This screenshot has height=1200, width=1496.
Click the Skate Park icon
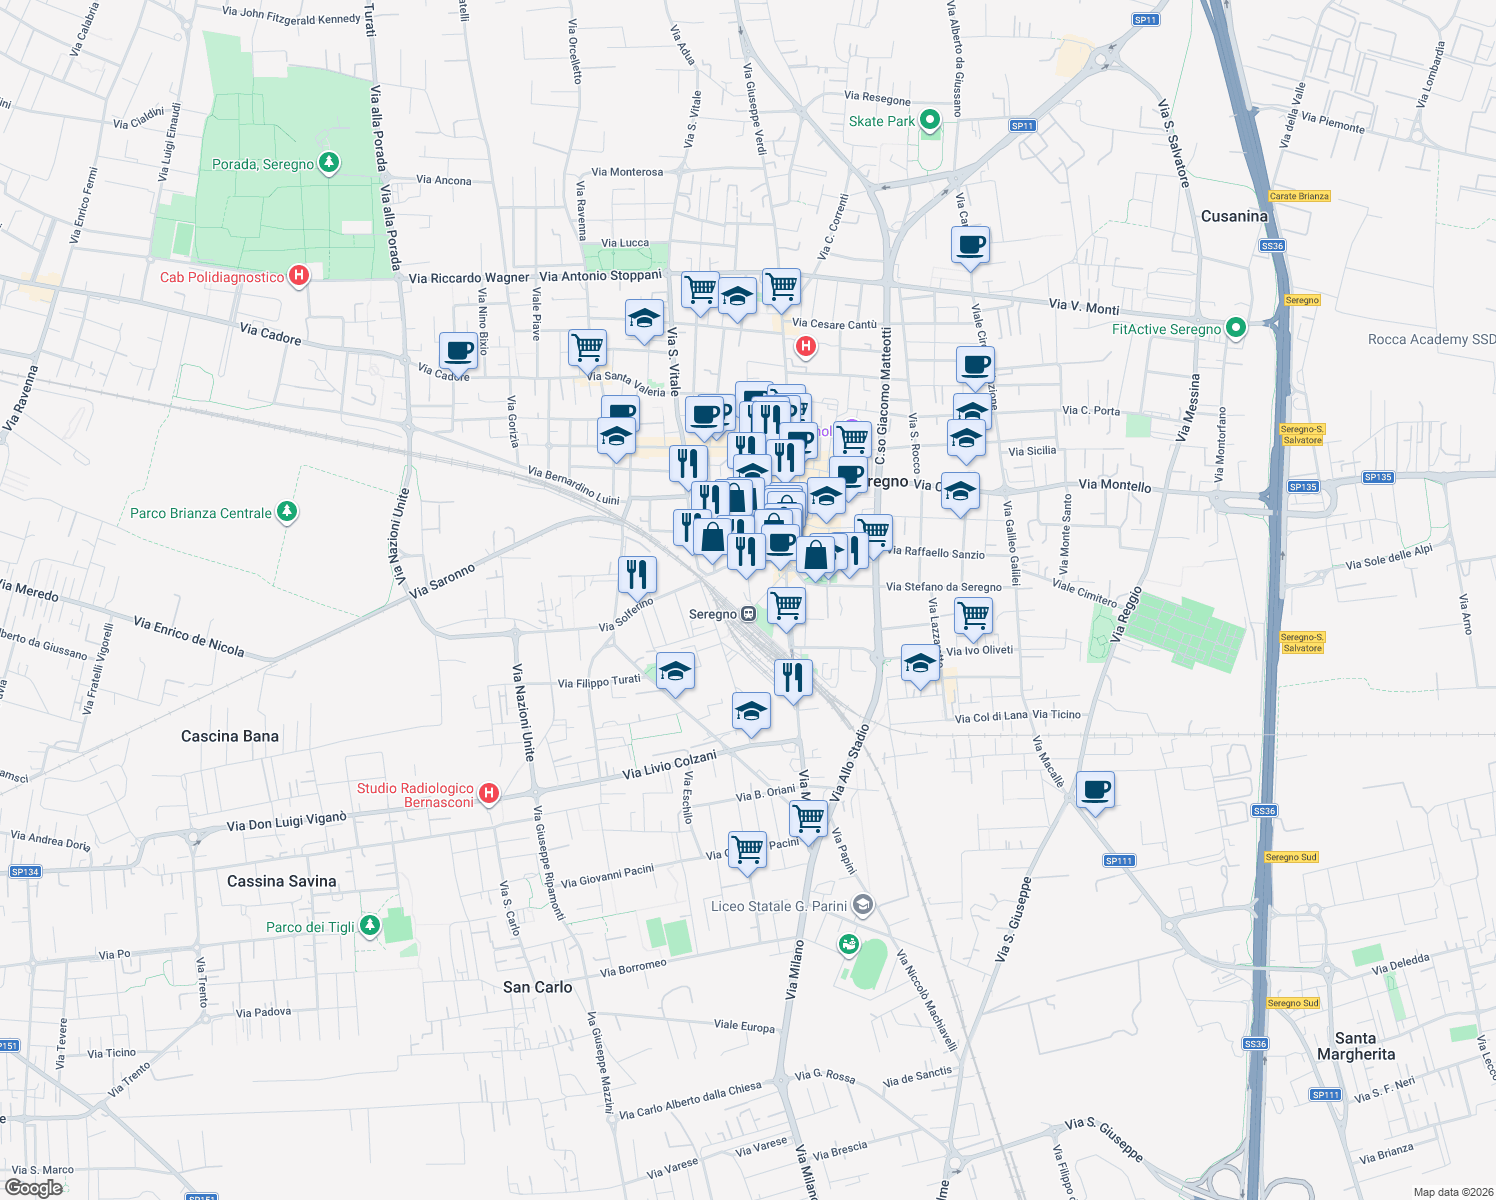(x=929, y=120)
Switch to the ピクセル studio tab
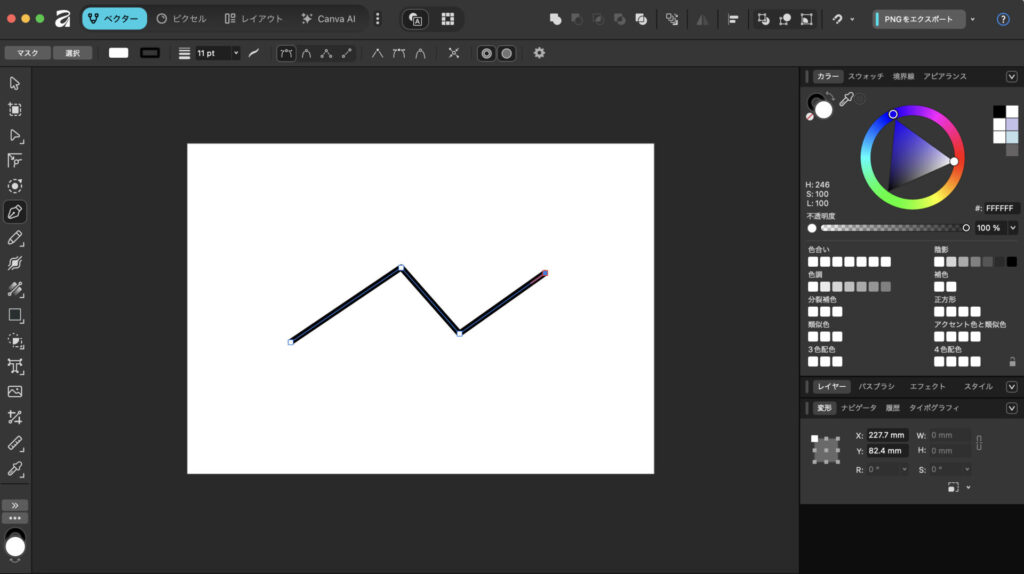1024x574 pixels. click(182, 19)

· · · ·

TASK TO CARRY OUT: Reproduce every entry above word for word, leaving out the pictures.

EXERCISE RESULT:
This screenshot has height=1200, width=1496.
Click the Skate Park icon
(x=929, y=120)
Switch to the ピクセル studio tab
1024x574 pixels. click(182, 19)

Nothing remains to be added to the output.